## ABOUT THIS TASK
Pictures are to be omitted. Output only the lines from the one containing "This screenshot has height=900, width=1316." through the end of the data, word for word.
======== SUPPLIED MATERIAL ========
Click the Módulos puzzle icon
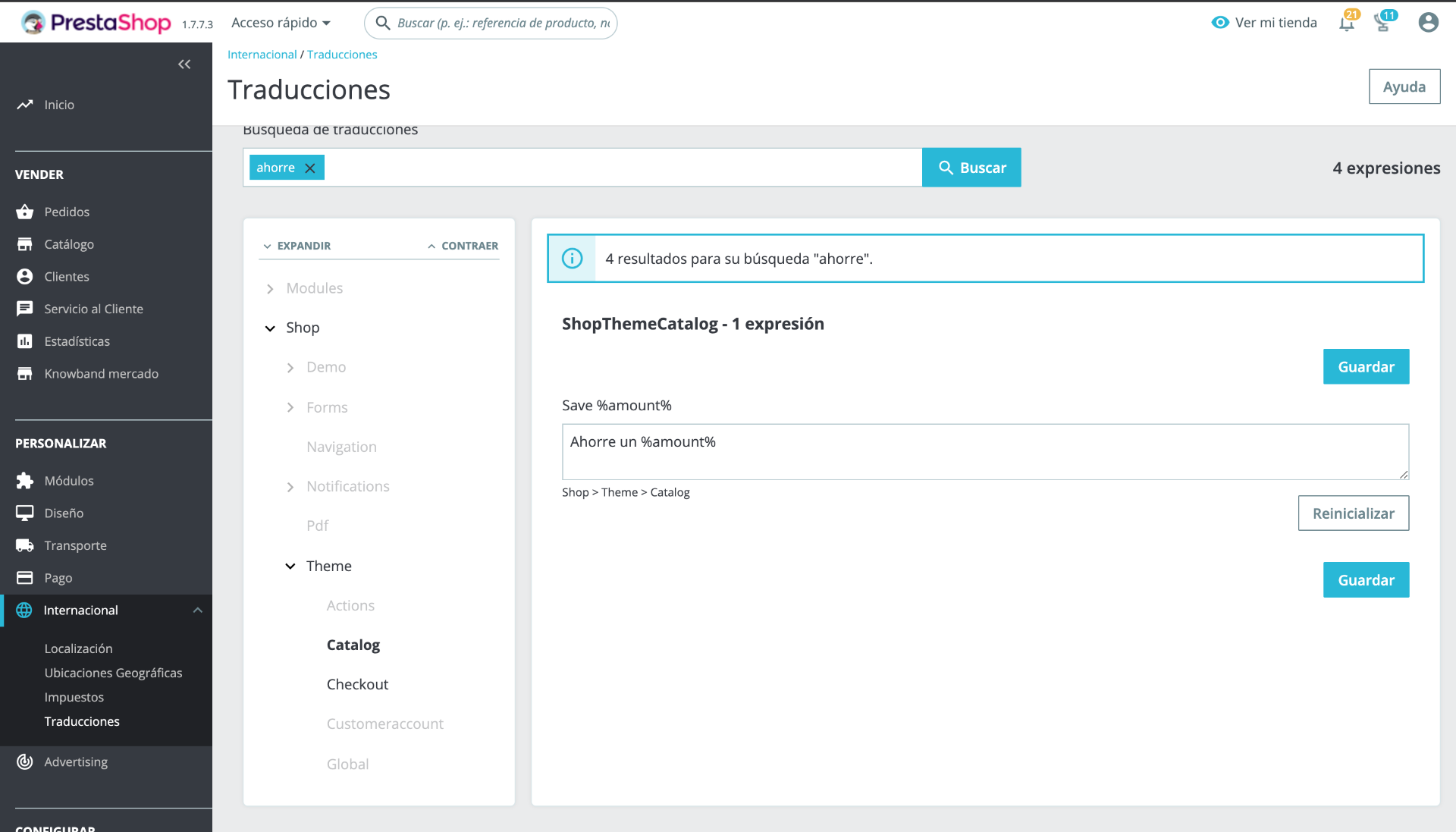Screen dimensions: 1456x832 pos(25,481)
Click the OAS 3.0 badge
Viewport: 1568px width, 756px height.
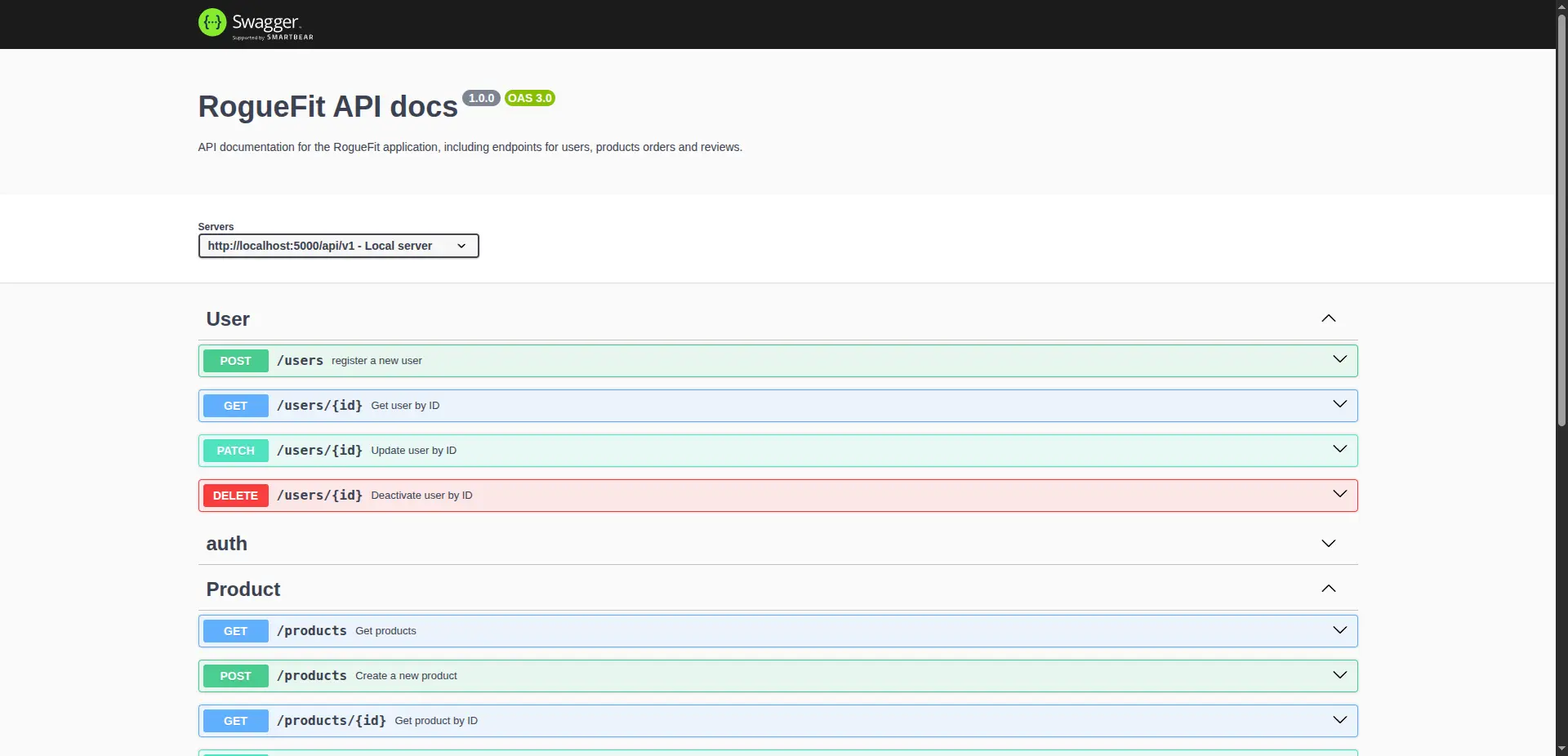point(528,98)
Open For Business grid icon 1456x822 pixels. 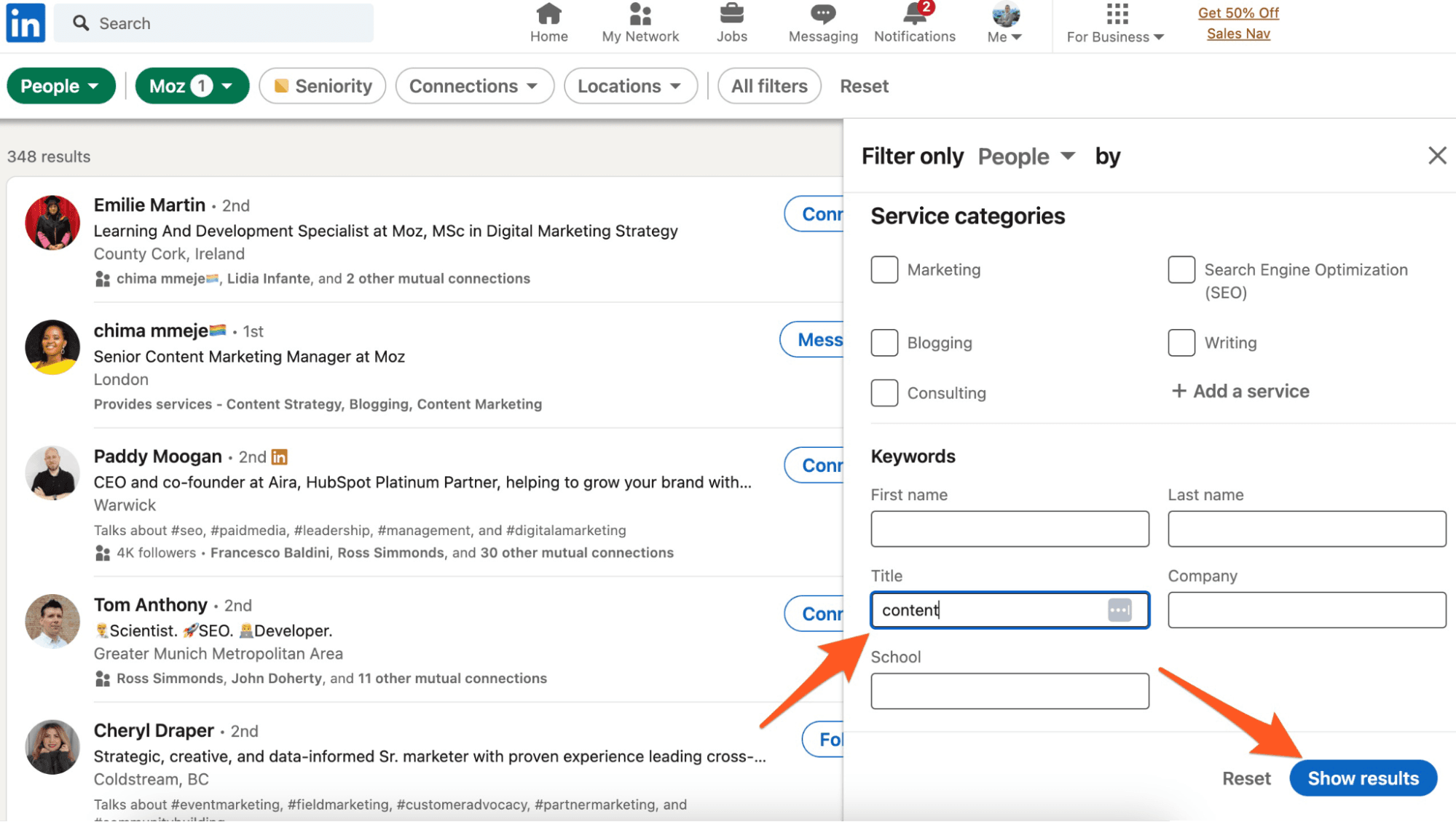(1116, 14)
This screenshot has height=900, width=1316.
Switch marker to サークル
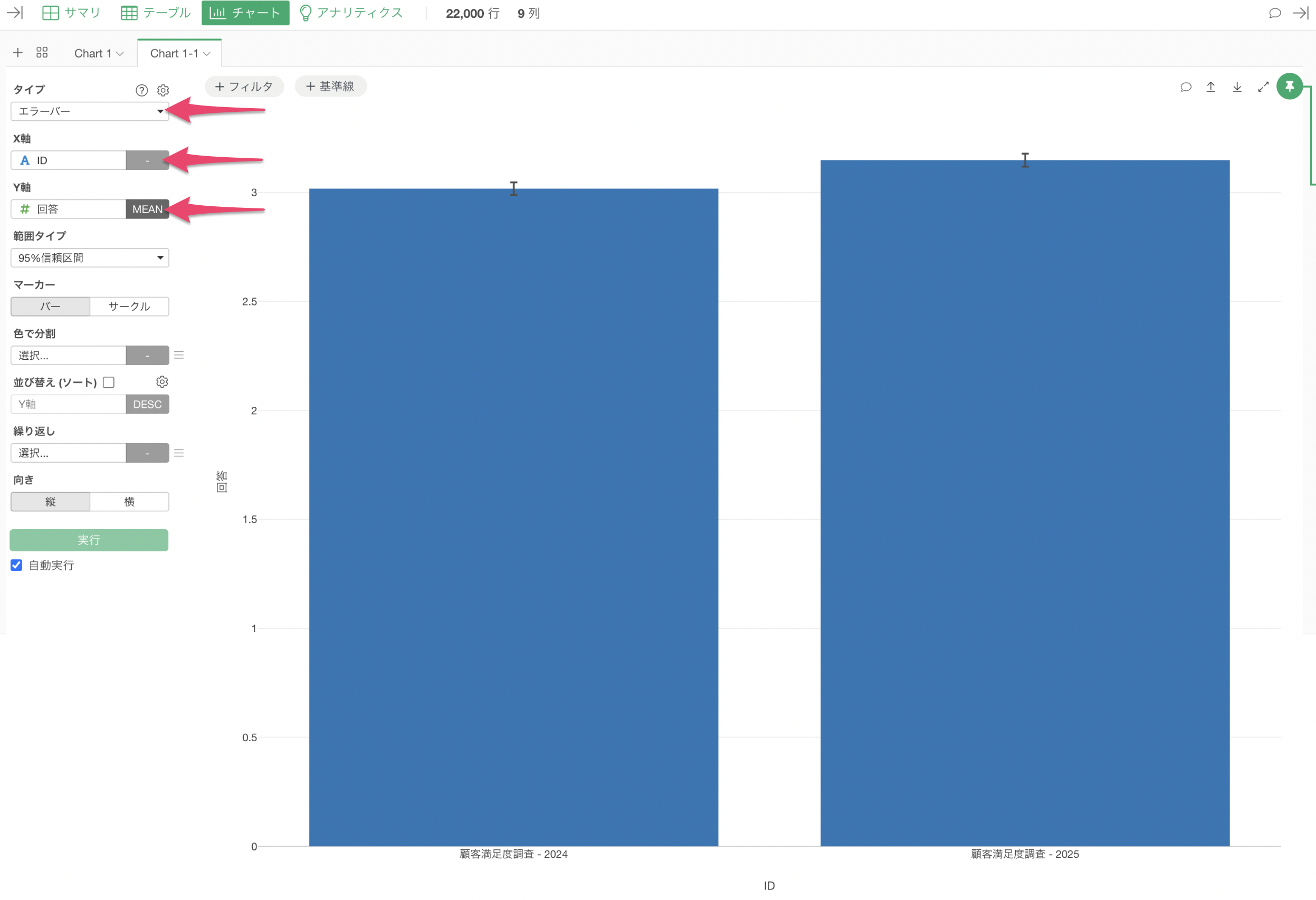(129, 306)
========
## WRITTEN SOLUTION
This screenshot has height=900, width=1316.
Switch marker to サークル
(129, 306)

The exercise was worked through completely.